Pretty packed agenda. Summer session changes look good. Substitute Senator motion should go smoother the 4th time around. Who the hell knows what’s in the policy repeals except Triplett? The police motion unfortunately comes well short of calling for real reform – starting with replacing Chief McDermed – but it’s a start.
The motion to keep Faculty Advisory Council meetings confidential will get lots of discussion (see below and in the comments) and will I hope then pass. My position?
Any president needs a group of people they can brainstorm with, try out ideas, and discuss things like potential donations and personnel changes, without having to worry it will show up in the papers, or some nasty muckraking blog.
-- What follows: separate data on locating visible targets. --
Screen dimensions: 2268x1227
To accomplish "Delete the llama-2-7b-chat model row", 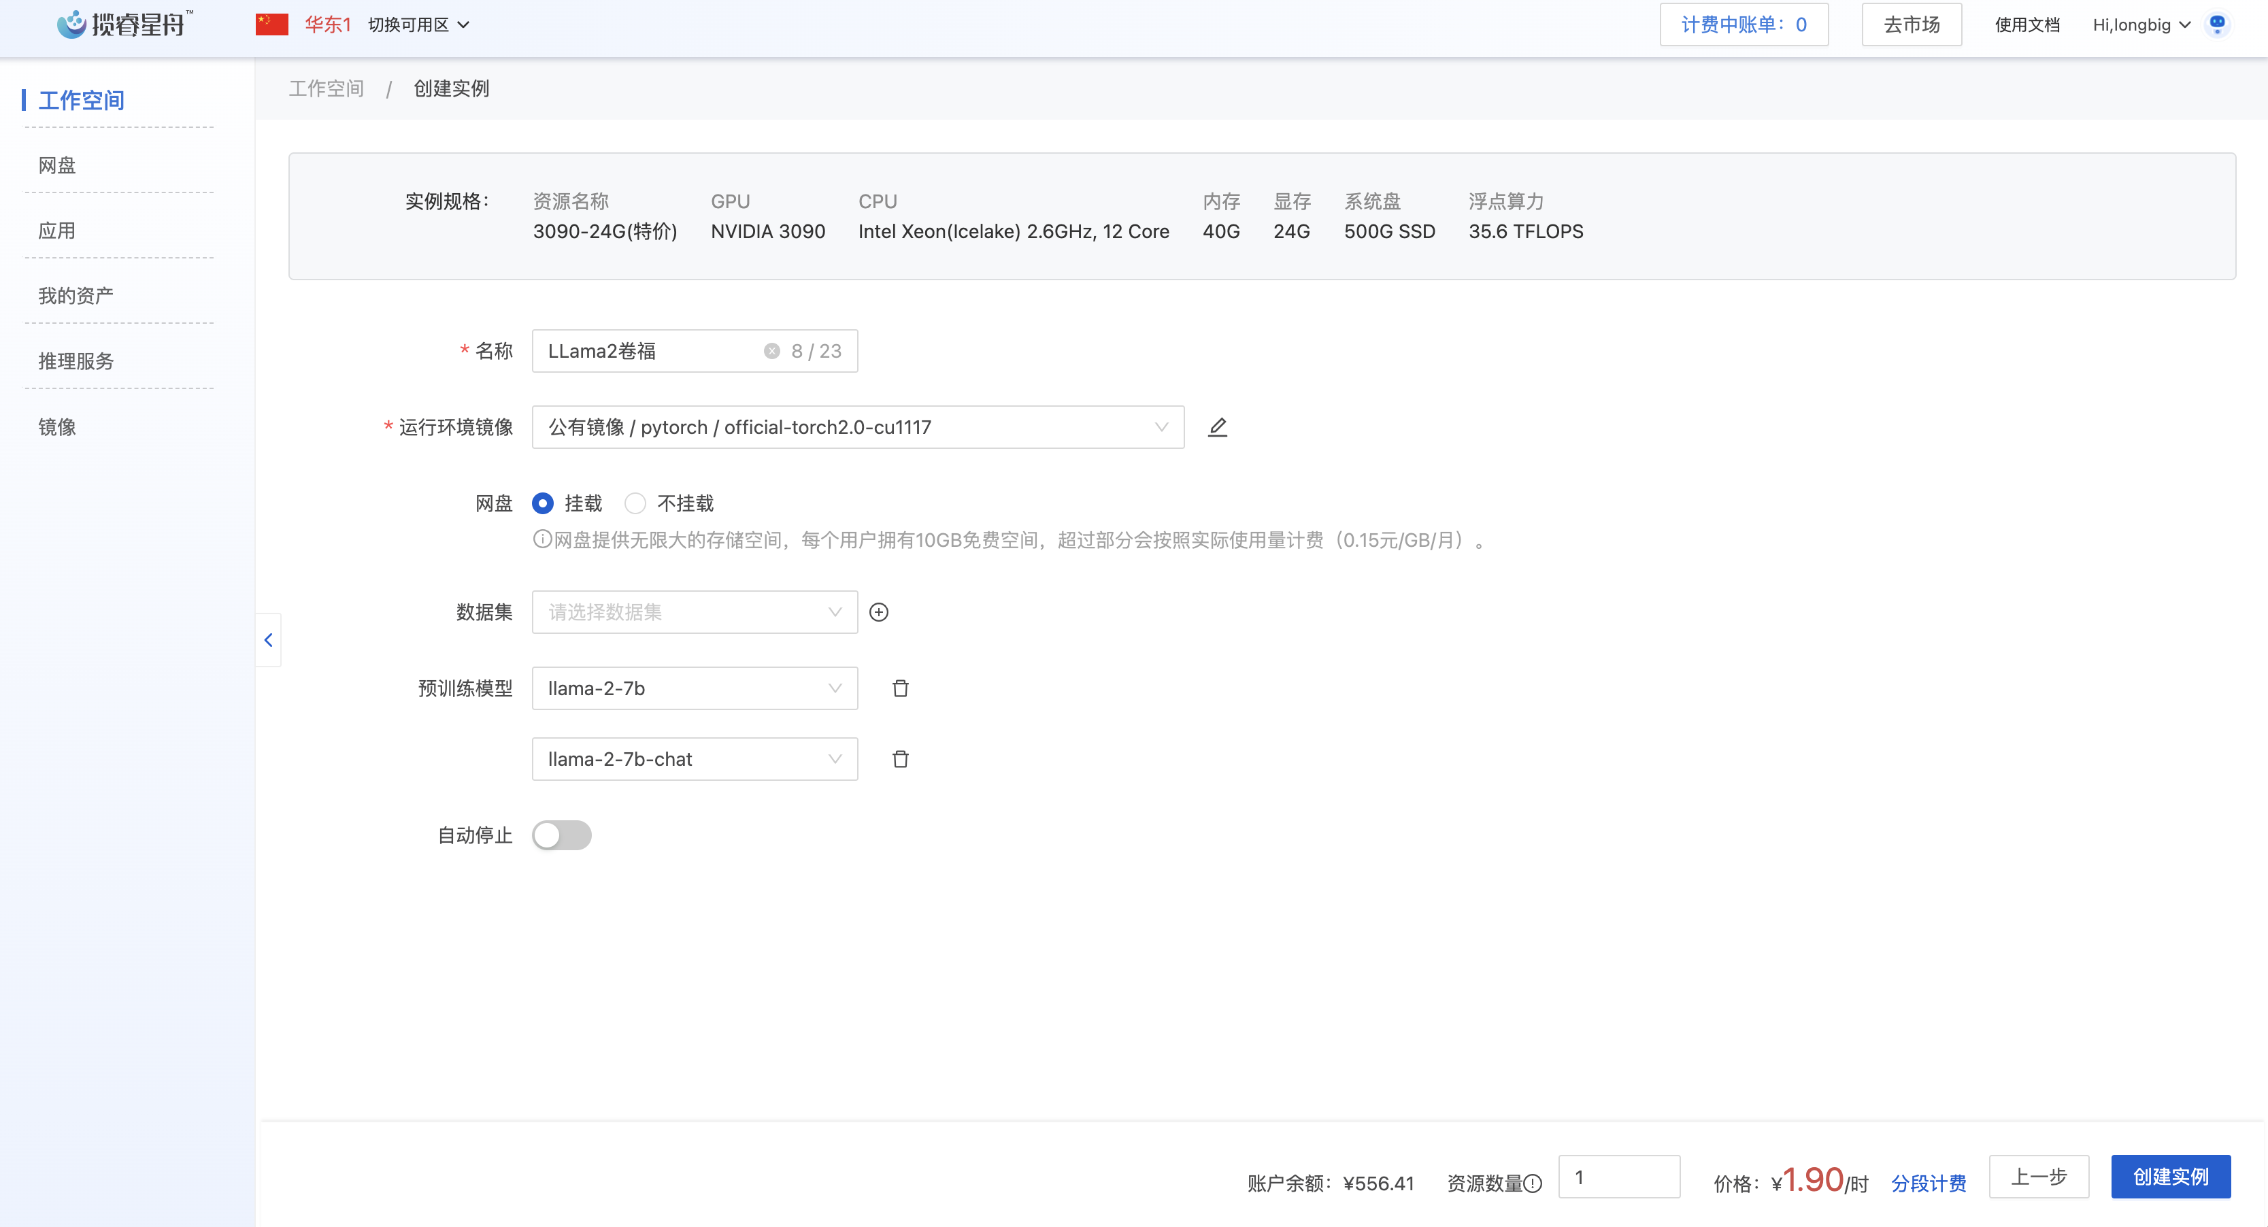I will [900, 759].
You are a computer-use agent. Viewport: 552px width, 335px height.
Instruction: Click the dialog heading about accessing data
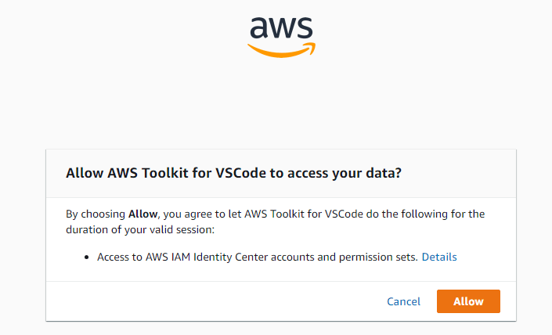coord(233,173)
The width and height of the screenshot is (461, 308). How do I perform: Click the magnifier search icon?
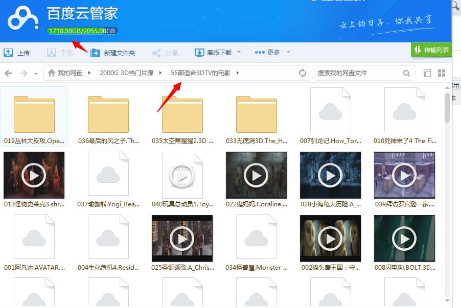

If we don’t pass this I assume Schill will stop coming to FAC meetings and set up his own confidential advisory group.
Approving this legislation means we ensure that the faculty (and OA’s) elect the people who give the president confidential advice. Voting against it means that JH will hand-pick them.
I was elected to the IAC in 2010, so I was on it through two of UO’s more disastrous recent years. Now that was an education. (Full disclosure: I was elected again for this year, and I’m also ex-officio as Senate VP.)
So one final reason to vote for this legislation is that anyone can run for the FAC, get elected, and learn how universities function, or don’t. The more faculty who understand universities, the better for the faculty and for the universities. Although the OA’s are probably more important.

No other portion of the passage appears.